» **EXERCISE PROMPT**
Determine how many lines in the entries below hold "overflow". Respond with that number only.

» **SOURCE DATA**
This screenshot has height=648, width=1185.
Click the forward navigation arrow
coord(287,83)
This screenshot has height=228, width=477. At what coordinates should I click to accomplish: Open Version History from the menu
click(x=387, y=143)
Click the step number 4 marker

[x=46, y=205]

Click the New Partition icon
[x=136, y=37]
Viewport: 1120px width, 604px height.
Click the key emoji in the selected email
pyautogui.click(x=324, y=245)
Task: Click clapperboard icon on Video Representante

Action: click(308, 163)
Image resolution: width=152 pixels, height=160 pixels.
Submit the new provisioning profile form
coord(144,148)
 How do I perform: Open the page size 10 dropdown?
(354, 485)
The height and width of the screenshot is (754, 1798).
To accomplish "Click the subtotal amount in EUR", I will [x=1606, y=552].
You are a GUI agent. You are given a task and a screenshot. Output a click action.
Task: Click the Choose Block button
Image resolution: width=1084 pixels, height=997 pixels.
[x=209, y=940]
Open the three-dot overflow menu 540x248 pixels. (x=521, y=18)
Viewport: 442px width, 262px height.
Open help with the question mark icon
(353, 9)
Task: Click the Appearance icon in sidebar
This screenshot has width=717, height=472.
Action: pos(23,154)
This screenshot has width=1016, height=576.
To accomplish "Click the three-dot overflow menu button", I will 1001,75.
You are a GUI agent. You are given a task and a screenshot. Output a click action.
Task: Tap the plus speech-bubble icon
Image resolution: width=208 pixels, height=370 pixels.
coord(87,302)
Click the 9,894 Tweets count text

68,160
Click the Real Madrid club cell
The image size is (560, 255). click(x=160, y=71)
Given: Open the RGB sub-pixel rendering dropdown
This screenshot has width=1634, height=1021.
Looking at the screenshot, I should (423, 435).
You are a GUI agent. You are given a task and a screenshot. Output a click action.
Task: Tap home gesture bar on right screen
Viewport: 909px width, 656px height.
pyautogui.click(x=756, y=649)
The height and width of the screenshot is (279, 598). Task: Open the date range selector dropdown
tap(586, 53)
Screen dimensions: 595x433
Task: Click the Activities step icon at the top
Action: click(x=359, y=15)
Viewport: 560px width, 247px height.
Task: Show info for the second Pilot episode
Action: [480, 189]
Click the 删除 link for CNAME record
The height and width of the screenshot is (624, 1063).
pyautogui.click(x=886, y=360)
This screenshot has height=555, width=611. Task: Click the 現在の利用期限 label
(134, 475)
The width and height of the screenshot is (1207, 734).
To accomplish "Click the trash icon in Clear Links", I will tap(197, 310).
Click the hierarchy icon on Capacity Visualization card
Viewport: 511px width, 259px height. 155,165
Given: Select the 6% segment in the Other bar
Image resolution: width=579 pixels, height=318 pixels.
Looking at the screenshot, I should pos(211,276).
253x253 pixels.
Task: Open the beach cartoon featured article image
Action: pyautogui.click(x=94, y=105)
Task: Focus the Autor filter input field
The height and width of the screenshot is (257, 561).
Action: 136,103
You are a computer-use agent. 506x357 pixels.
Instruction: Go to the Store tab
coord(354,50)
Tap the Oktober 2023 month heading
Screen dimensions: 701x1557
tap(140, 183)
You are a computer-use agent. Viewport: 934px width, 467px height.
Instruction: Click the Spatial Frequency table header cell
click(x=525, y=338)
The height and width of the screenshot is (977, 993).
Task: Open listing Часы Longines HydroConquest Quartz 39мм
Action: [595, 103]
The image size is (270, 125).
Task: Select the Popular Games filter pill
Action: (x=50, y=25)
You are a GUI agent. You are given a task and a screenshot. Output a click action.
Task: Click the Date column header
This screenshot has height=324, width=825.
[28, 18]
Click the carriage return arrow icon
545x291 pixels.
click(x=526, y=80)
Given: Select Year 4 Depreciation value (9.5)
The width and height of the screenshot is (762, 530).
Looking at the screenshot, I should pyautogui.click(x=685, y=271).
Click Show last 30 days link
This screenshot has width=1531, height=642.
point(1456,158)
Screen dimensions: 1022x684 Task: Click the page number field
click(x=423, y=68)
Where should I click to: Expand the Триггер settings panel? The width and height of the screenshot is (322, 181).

» **RESPONSE TO THE TASK**
2